Wird jeder Ihrer Artikel automatisiert über FB IA und Google AMP ausgespielt oder entscheiden Sie das händisch?
Retzer: Nein, nicht jeder Artikel wird automatisch als IA publiziert. Wir treffen hier eine manuelle Auswahl. Verschiedene Link Posts wollen wir zum Beispiel nicht als IA ausspielen, weil eine bessere Monetarisierung auf unserer Website erfolgt. Bei Google sieht es anders aus. Ausser Artikel, in denen Videos integriert sind, wird jeder Artikel als AMP ausgespielt. Dies ist aber eine technische Lösung, die von Anfang an von Google zur Verfügung gestellt wurde.

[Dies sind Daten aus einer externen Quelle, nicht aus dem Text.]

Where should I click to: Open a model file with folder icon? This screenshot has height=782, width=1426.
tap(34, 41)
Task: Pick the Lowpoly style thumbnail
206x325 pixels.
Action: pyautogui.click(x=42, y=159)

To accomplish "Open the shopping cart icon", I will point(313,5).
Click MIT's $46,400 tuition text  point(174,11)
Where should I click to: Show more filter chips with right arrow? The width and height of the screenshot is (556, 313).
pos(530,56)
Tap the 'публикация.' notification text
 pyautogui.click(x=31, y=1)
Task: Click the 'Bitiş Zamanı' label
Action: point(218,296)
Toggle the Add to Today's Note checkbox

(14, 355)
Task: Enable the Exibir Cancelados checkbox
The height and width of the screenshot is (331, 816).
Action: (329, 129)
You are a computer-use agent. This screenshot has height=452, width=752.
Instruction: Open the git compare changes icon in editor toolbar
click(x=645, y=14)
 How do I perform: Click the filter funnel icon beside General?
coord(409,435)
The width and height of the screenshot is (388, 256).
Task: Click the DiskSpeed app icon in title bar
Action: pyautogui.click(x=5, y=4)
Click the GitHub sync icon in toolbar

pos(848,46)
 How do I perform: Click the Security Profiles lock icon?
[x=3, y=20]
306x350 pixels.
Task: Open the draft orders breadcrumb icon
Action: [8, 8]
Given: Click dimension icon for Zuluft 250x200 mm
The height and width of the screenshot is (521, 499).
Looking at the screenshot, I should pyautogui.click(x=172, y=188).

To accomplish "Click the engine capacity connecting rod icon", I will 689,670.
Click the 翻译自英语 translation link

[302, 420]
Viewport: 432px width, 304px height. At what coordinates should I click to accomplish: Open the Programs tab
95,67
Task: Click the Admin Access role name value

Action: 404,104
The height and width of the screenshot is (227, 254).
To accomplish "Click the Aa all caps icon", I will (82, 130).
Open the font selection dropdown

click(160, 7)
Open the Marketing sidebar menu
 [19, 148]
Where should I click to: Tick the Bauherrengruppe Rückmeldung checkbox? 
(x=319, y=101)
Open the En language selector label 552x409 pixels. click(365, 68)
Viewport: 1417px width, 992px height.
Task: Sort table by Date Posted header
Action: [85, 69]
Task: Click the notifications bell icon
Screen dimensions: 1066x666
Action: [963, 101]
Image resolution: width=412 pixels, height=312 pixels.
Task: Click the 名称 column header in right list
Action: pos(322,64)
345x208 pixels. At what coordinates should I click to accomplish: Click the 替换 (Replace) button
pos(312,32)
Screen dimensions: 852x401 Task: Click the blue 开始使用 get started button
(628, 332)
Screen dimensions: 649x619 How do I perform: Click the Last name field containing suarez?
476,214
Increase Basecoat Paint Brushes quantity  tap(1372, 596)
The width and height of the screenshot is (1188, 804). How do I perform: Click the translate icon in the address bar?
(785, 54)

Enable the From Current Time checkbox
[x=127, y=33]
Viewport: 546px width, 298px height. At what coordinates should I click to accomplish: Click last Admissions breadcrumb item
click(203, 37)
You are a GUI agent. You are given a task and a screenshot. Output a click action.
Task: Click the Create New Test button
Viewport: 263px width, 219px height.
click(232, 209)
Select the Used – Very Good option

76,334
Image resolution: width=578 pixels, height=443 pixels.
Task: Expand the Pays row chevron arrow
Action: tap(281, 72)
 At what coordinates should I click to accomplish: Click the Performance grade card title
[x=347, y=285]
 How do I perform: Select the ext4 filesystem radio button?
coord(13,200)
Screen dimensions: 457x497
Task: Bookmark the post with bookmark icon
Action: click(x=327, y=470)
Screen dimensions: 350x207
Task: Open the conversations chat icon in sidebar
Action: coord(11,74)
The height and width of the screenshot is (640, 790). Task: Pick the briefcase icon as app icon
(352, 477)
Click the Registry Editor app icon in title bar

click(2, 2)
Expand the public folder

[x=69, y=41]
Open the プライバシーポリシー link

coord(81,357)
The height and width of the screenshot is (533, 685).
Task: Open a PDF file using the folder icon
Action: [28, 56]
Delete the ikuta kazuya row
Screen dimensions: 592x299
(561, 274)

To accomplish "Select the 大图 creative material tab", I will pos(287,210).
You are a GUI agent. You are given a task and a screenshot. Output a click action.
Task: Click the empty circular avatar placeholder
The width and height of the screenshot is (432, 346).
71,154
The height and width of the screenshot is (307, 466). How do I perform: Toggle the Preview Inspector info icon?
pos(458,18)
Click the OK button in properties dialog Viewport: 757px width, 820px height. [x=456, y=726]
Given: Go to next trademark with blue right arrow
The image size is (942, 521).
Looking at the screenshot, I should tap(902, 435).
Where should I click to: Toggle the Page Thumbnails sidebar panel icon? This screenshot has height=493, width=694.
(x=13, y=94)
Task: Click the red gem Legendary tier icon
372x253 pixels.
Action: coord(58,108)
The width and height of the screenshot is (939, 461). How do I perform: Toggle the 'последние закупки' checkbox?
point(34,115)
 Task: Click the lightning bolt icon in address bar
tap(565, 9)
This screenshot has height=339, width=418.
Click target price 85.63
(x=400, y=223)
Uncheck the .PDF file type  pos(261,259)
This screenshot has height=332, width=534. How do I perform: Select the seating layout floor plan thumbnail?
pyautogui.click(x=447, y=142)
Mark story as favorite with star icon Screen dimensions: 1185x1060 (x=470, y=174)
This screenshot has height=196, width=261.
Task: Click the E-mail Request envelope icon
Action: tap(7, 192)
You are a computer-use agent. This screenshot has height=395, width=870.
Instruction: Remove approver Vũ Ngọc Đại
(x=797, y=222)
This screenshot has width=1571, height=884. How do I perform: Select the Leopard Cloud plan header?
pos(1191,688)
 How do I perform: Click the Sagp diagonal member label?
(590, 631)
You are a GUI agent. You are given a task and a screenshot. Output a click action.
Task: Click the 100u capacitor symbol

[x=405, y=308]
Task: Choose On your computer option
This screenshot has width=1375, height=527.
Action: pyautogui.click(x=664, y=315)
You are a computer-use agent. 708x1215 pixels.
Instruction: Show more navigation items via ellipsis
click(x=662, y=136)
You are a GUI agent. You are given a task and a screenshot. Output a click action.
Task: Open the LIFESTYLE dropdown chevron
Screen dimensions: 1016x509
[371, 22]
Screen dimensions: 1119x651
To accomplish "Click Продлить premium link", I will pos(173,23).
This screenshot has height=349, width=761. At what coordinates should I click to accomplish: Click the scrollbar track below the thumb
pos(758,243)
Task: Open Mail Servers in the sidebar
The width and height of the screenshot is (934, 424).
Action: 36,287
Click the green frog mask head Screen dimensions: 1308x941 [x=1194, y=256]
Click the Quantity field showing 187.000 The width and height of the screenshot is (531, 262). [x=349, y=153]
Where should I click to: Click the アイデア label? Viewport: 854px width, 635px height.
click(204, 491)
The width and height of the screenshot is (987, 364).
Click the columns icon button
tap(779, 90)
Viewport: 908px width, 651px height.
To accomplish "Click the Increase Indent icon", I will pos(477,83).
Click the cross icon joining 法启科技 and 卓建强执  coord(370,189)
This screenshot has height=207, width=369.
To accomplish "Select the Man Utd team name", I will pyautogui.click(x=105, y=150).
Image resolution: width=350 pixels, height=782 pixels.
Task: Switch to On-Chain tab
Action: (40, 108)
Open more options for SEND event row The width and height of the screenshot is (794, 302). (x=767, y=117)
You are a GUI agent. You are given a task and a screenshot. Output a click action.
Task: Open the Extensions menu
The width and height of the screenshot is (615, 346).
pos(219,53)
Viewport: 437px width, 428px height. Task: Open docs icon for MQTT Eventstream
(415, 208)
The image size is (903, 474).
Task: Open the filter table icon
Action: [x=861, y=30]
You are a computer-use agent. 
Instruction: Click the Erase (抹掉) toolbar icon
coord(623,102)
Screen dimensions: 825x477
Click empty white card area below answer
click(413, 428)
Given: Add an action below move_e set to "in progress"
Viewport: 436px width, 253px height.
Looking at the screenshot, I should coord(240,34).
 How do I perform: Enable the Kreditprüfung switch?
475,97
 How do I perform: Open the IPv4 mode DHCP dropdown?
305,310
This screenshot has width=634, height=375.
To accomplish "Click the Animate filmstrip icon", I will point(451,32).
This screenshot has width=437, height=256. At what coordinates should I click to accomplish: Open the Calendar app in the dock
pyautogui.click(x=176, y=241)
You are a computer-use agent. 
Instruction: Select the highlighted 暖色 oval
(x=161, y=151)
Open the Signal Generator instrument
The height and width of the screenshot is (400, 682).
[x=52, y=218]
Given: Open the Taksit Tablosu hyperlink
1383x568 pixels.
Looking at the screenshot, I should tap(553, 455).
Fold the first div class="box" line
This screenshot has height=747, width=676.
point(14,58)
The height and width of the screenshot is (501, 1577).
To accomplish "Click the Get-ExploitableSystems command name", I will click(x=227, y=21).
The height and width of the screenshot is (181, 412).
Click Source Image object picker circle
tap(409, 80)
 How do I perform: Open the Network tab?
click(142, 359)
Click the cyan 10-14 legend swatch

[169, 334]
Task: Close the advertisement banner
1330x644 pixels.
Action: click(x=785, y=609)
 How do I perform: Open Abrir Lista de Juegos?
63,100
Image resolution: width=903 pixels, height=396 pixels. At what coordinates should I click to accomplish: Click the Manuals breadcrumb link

Was verspricht man sich bei Sport1 von beiden Modellen?
Retzer: Hauptsächlich geht es um die Nutzerfreundlichkeit und um die technische Innovation. Für Sport1 ist es sehr wichtig, alle Trends und technischen Neuerungen mitzugehen und mitzugestalten. Sport1 versteht sich im Digital- Bereich nicht mehr nur als Publisher, sondern auch als Innovationstreiber und Tech Company.
Vermarktet Sport1 die FB IA selbst oder übernimmt die Vermarktung Facebook?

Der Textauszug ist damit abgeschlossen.